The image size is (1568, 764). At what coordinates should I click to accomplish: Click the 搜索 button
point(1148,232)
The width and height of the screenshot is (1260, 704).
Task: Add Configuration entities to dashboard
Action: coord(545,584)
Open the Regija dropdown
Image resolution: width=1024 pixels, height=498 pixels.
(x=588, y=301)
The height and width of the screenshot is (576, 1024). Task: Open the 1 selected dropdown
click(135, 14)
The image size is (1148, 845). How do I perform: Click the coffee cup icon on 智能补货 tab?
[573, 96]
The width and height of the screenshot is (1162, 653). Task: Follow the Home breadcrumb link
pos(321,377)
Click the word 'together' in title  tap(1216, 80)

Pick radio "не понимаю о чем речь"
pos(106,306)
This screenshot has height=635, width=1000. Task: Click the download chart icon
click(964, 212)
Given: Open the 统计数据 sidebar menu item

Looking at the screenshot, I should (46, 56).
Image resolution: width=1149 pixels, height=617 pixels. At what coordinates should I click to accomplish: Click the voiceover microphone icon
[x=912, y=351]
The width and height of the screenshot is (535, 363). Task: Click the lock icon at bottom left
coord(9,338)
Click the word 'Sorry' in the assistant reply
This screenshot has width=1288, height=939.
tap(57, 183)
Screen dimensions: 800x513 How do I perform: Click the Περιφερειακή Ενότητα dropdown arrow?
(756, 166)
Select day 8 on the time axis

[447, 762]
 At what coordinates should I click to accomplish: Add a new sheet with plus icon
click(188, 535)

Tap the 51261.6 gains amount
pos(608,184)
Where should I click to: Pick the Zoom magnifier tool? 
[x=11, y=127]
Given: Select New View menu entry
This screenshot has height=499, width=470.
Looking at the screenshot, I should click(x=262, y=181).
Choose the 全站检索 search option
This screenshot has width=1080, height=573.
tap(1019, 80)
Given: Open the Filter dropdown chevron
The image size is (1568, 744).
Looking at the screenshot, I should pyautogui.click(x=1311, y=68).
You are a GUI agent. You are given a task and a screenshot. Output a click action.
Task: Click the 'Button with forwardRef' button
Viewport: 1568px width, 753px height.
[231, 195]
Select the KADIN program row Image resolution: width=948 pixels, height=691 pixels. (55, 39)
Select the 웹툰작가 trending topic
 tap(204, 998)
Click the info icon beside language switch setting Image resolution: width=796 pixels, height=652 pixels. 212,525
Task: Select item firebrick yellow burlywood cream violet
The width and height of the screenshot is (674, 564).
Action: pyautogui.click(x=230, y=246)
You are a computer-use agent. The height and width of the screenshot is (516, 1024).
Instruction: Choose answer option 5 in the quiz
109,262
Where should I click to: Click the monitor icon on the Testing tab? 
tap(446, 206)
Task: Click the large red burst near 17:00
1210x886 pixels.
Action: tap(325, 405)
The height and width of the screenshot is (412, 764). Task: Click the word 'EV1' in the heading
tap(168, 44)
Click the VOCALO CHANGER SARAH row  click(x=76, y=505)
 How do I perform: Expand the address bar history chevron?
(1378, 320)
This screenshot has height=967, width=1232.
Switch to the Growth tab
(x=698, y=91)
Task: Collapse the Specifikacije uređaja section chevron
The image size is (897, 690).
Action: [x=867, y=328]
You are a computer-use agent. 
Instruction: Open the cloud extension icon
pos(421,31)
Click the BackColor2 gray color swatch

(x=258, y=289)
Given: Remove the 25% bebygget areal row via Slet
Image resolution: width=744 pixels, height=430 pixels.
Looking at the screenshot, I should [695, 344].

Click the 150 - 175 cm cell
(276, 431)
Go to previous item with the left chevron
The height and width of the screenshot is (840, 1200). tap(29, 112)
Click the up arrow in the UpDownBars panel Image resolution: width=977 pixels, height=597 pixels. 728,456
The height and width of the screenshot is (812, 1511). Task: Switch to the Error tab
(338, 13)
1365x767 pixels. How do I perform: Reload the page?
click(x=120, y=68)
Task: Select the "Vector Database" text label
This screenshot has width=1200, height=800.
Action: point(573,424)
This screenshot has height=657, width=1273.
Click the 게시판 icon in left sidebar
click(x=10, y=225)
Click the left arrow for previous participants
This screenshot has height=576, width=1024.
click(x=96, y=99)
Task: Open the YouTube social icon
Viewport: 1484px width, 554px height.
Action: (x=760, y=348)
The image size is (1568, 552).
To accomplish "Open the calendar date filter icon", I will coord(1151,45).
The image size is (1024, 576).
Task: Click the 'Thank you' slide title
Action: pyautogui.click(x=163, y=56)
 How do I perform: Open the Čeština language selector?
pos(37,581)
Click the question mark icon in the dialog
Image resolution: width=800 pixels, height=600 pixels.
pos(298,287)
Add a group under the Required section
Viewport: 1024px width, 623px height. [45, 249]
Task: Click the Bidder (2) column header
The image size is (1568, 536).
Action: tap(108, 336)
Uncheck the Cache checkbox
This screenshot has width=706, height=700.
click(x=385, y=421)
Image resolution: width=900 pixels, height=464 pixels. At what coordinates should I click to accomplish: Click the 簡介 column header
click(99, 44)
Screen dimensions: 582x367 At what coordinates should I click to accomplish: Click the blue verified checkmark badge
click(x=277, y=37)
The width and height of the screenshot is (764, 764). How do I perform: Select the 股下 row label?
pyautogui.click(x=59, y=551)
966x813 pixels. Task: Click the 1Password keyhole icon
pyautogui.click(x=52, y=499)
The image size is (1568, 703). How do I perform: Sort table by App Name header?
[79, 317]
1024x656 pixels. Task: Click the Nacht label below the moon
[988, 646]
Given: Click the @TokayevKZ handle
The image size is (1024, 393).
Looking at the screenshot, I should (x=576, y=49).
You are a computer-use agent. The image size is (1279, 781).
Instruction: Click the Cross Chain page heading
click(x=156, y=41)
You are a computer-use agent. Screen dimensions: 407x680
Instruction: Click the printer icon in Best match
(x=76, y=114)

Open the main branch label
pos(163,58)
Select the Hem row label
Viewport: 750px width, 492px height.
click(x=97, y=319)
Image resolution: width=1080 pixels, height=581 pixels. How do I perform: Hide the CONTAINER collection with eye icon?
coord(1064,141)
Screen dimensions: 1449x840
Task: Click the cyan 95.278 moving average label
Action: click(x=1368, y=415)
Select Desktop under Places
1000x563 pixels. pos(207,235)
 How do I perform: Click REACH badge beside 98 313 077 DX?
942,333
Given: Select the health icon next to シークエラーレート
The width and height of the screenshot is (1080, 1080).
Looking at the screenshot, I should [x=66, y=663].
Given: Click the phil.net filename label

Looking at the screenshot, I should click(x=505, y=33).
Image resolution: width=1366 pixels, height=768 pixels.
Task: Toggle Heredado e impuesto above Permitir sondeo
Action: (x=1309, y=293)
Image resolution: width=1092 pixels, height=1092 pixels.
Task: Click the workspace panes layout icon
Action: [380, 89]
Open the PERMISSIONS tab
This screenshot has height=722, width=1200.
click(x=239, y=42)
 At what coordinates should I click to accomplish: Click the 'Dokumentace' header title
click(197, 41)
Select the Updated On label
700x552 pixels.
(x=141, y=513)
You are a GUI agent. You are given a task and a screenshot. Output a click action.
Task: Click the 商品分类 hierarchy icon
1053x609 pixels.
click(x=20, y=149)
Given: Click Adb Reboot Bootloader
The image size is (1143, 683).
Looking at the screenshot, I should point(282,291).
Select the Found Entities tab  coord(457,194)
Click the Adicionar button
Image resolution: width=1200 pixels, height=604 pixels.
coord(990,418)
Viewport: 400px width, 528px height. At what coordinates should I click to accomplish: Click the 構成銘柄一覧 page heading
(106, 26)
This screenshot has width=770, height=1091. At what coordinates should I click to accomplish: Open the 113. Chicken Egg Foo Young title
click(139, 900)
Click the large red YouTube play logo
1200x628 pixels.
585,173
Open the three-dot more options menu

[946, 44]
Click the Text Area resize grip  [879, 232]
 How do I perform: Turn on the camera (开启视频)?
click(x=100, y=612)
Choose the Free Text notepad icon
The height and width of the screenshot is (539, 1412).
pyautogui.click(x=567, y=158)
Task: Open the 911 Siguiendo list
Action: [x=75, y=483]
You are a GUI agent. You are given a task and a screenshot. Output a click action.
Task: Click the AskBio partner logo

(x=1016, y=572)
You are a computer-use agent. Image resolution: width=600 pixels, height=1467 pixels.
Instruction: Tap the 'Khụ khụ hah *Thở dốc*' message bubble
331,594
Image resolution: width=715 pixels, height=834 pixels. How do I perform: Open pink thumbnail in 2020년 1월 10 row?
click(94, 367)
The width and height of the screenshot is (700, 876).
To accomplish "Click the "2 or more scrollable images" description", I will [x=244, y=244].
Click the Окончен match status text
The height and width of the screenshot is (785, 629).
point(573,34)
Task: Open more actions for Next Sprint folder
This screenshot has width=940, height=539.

■ Instructions for the task
Your answer must be the line containing "You are a computer-use agent. Image" through the last line above, copied exactly, with nothing added.

■ Response to this exercise
You are a computer-use agent. Image resolution: width=600 pixels, height=1467 pixels.
Instruction: Tap the 'Khụ khụ hah *Thở dốc*' message bubble
331,594
Image resolution: width=715 pixels, height=834 pixels. How do I perform: Open pink thumbnail in 2020년 1월 10 row?
click(94, 367)
The width and height of the screenshot is (700, 876).
To accomplish "Click the "2 or more scrollable images" description", I will [x=244, y=244].
Click the Окончен match status text
The height and width of the screenshot is (785, 629).
point(573,34)
Task: Open more actions for Next Sprint folder
This screenshot has width=940, height=539.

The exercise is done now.